Binance launches BTC mining pool support – Centralization debate ensues

Changpeng Zhao, the effervescent CEO and founder of Binance, the world’s largest crypto exchange by volume, has not been sitting on his hands. His firm stated that it is entering the crypto mining space with Binance Pool, a new service that will cater to the needs of miners and give them access to a broad range of additional financial options. As with any innovation that will pool mining efforts, the issue of centralization of hash rate power has been the consequence. If mining interests can attain more than 51% control of a crypto blockchain network, then serious security and control issues come into play.

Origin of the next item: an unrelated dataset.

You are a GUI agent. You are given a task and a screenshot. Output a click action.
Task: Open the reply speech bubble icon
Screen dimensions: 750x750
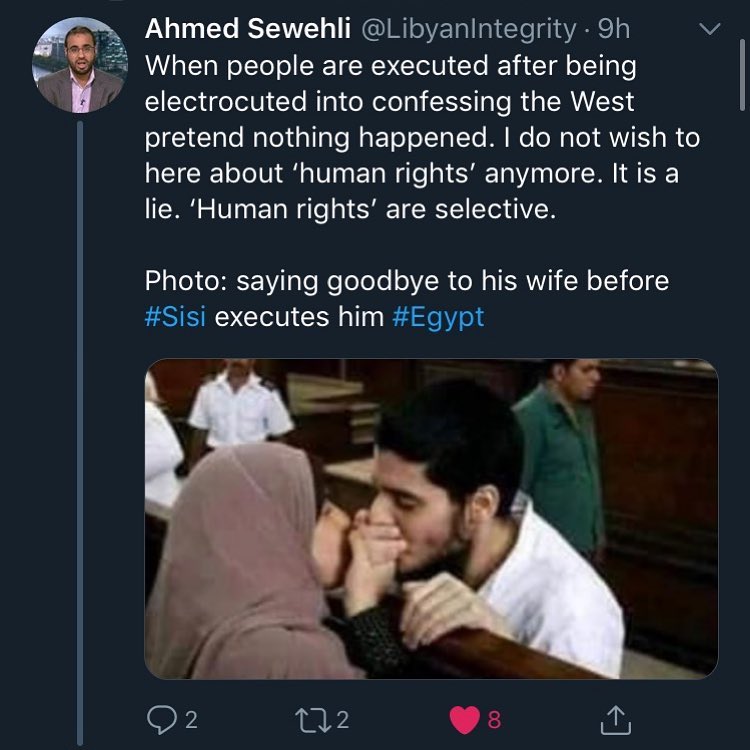[162, 720]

Binance’s statement seemed tame enough: “Binance is excited to announce the launch of Binance Pool, offering Proof of Work (PoW) and Proof of Stake (PoS) services for a variety of coins and tokens. Binance Pool’s first product offering will be Bitcoin mining, using a FPPS (Full Pay-Per-Share) payment method.” The firm also announced that, over the previous weekend, it had already mined its first Bitcoin block. The service will be expanded beyond BTC mining support to other tokens down the road.

Lisa He, the head of Binance Pool, explained to Cointelegraph staff that: “We aim to establish a comprehensive platform for miners that will bring more possibilities to the mining industry by bridging traditional mining to financial services.” CEO Zhao added: “As an integral part of the global crypto market, empowering miners will therein enable significant growth and scale in the larger industry.” Zhao also benefits by being able to sell excess computing power to the mining community.


Centralization concerns raised in the Bitcoin community

One of the strengths of the Bitcoin network is that its mining interests are so widely distributed. For that reason, Bitcoinists often tout that they are the most secure network in Crypto-Land. This claim, however, is not an absolute by any means. Bitmain and its subsidiaries have at times crossed the 51% threshold, but portions of their hash rate power are not necessarily Bitmain’s to use. Bitmain’s control has subsided over time, but there is still a concern that over 50% of Bitcoin’s hash rate is based in China.

Will Binance now become a big player in the mining sector and begin to throw its collective weight around? Twitter users inundated the social media platform with concerns that today’s relatively balanced distribution of hash rate power could dramatically change. One Twitter user opined: “This either ends super good for Bitcoin with multiple competing mining pools offering mass decentralisation or…. well I guess you can figure out the flipside of the coin.”

Lisa He argues that Binance’s entry into the space should dispel these fears: “In 2018, the mining pool of a mining machine manufacturer owned nearly 51% hashing power of the whole Bitcoin network, and the security of the Bitcoin network was doubted. With industry players like Binance continuing to enter the mining space and contribute computing power to the industry, the mining industry is actually getting more decentralized than it was two years ago. The largest pools have less than 20% of the computing power of the whole network, and the assets on the Bitcoin network become more secure.”